Church of St Hilary
The first confirmation regarding the parish church of St. Ilario dates back to the 26th February 1153. During the archaeological digs in 1990 traces were found under the choir of an age-old building dating back to the XII century with a three nave layout terminating in a large, central apse and two absidioles to the sides, all of which are semi-cylindrical. The ancient, Romanesque walls are still visible in the crypt located under the choir. Excavations result from restoration work probably dating back to the XV century. The current church was built between 1886 and 1887 and consecrated on the 12th April 1888.
The building has a single nave with a Latin cross plan, ribbed vaults and a dome over the presbytery.
The main altar and St. Joseph’s altar are the work of the sculptor Guala, with internal frescoes by the Artari painters. A marble floor was replaced by a wooden one during the XX century and the painter Bartoli painted the choir, the baptismal font hollow and the walls of the presbytery.

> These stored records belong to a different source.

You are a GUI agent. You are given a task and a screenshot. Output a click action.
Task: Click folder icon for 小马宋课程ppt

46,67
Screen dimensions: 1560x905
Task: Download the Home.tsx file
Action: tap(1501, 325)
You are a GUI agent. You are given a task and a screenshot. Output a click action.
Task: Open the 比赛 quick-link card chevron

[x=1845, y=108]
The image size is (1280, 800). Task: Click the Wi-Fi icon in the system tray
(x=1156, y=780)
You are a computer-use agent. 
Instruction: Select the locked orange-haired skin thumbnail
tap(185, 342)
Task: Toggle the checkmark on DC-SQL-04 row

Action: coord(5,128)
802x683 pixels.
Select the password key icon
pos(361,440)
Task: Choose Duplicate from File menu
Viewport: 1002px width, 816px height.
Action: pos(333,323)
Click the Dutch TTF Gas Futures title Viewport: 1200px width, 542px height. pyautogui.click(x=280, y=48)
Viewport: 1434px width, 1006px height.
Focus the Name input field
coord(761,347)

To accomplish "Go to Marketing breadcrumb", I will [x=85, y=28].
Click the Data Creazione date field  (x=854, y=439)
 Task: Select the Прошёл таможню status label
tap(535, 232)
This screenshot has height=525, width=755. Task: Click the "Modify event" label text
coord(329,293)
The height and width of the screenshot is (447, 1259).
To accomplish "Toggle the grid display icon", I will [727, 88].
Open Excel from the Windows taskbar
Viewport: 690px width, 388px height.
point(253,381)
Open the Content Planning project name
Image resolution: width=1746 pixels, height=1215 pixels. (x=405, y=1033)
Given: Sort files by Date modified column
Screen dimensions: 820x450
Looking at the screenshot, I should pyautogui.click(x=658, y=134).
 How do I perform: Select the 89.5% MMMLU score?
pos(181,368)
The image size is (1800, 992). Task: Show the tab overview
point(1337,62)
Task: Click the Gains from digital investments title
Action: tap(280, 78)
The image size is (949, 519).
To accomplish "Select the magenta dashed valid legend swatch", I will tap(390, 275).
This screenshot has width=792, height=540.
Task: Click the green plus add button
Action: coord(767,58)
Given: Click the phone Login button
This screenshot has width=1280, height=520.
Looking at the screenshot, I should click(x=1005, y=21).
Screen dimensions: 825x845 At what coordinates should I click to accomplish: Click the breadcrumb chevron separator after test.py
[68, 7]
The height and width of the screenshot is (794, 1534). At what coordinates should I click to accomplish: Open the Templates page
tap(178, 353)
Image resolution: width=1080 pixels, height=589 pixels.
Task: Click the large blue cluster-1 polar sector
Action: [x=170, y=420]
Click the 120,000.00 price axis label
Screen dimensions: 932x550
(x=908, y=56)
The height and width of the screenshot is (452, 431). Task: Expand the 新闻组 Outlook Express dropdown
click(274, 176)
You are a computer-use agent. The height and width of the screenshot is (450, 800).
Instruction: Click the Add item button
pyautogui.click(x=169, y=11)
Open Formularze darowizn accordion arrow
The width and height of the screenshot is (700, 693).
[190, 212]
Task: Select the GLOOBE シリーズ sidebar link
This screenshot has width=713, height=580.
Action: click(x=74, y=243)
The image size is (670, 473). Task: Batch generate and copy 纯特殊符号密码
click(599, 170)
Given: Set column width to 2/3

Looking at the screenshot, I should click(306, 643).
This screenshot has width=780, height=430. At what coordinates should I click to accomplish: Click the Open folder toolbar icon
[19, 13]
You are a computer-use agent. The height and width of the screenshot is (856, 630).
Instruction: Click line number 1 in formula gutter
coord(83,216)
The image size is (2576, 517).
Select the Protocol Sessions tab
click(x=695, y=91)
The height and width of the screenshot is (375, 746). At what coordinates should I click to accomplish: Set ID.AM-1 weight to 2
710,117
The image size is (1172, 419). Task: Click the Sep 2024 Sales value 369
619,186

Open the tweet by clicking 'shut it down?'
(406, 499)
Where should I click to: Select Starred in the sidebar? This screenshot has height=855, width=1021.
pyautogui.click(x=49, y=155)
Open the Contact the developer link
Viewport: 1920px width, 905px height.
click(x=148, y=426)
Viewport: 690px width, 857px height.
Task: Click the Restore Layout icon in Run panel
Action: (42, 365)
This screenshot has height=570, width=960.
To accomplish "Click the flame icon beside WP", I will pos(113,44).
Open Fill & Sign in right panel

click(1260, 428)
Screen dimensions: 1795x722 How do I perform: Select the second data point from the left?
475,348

An interesting crucifix of Christ from the XIV century is located to the left of the choir.
The Carrying of the Cross is interesting and the canvas representing the Holy Trinity, the Virgin Mary, St. Joseph and other saints, dating from the XVIII-XIX centuries. The bell-tower is among those built following a widespread, fifteenth century model, with examples in Etroubles, Gignod, Fénis, Chevrot, Montjovet, Saint-Germain, Moron and Brusson.